Records from a dataset:
────────────────────
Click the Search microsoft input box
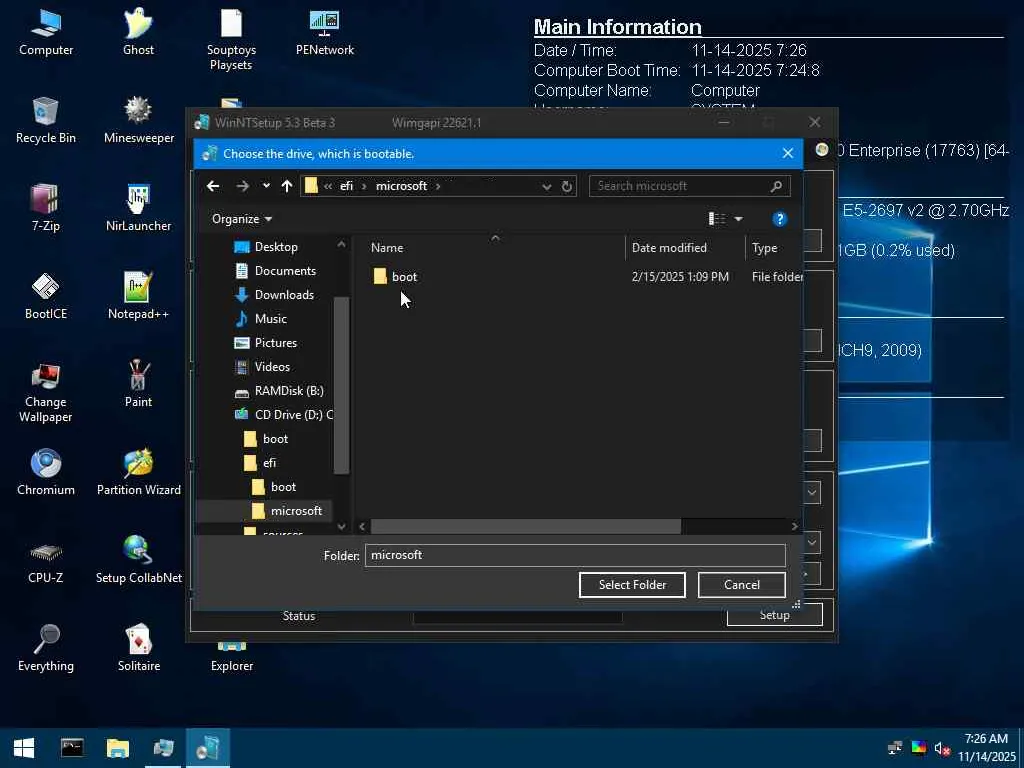Viewport: 1024px width, 768px height. [680, 186]
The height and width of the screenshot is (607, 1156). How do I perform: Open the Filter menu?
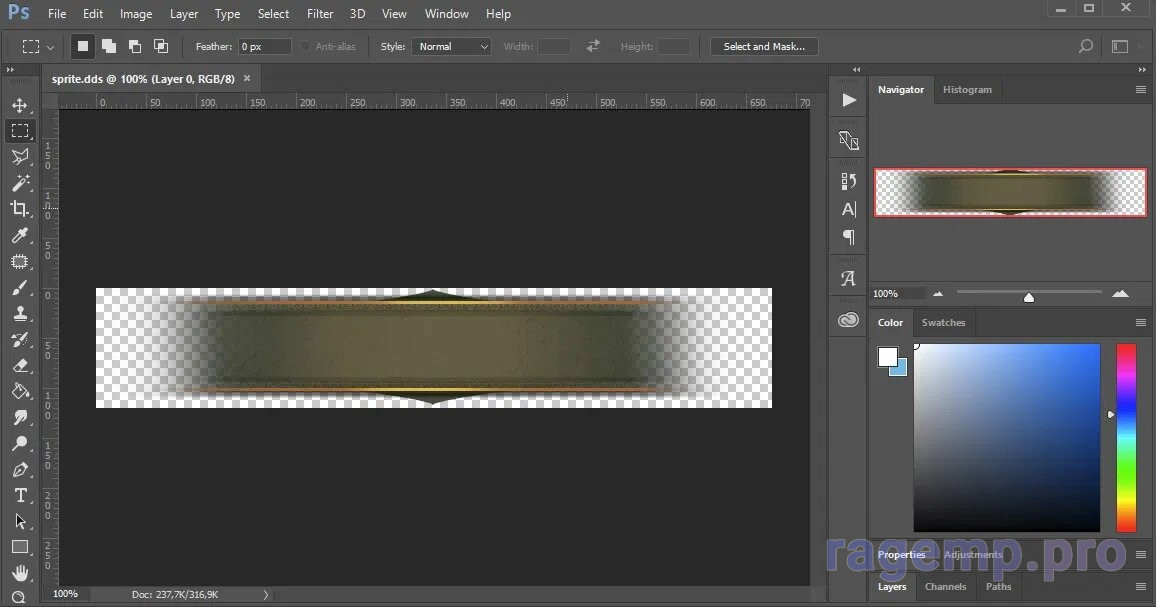pos(320,14)
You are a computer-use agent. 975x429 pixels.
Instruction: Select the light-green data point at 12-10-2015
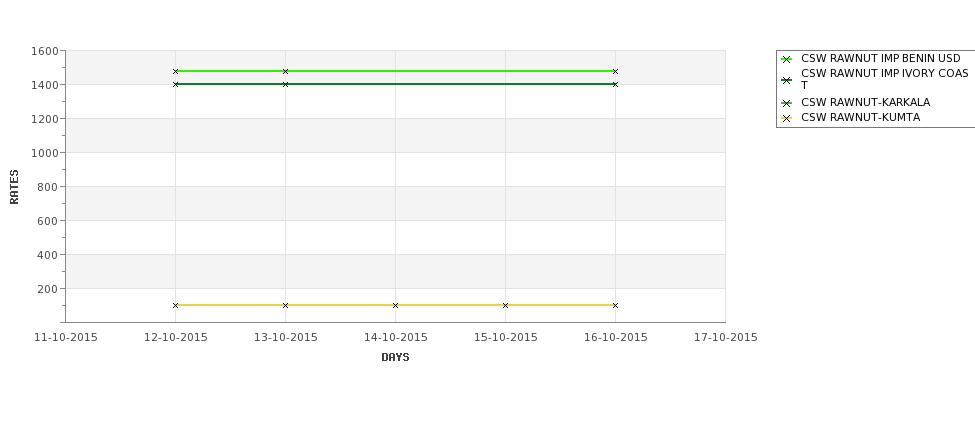(175, 72)
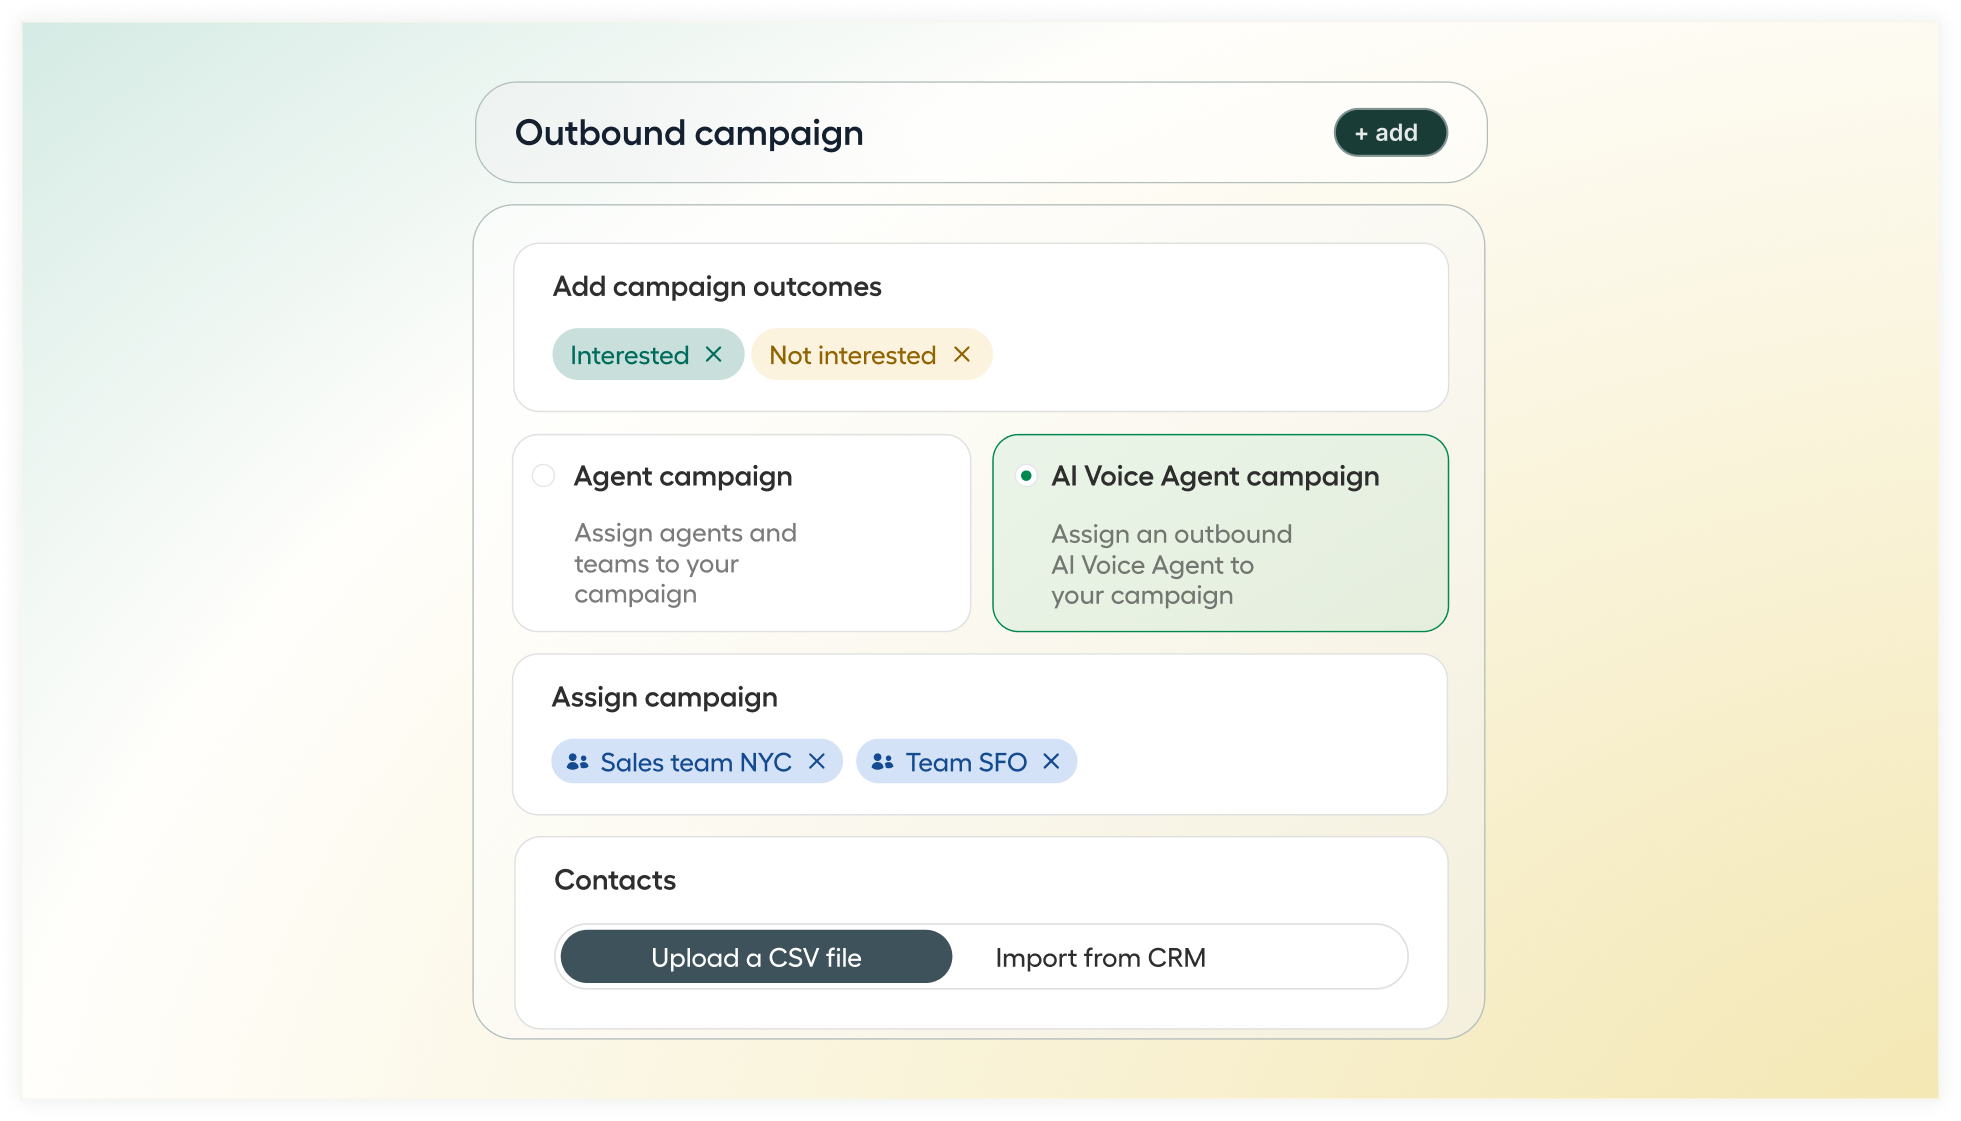Click the Outbound campaign title
The image size is (1961, 1121).
[x=689, y=133]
────────────────────
From the first line to the last, set down the records above exactly and skip the pictures.

Click the Search microsoft input box
Viewport: 1024px width, 768px height. [680, 186]
The height and width of the screenshot is (607, 1156). How do I perform: Open the Filter menu?
pos(320,14)
You are a computer-use agent. 975x429 pixels.
Instruction: Select the light-green data point at 12-10-2015
(175, 72)
Click the Outbound campaign title
The image size is (1961, 1121).
[x=689, y=133]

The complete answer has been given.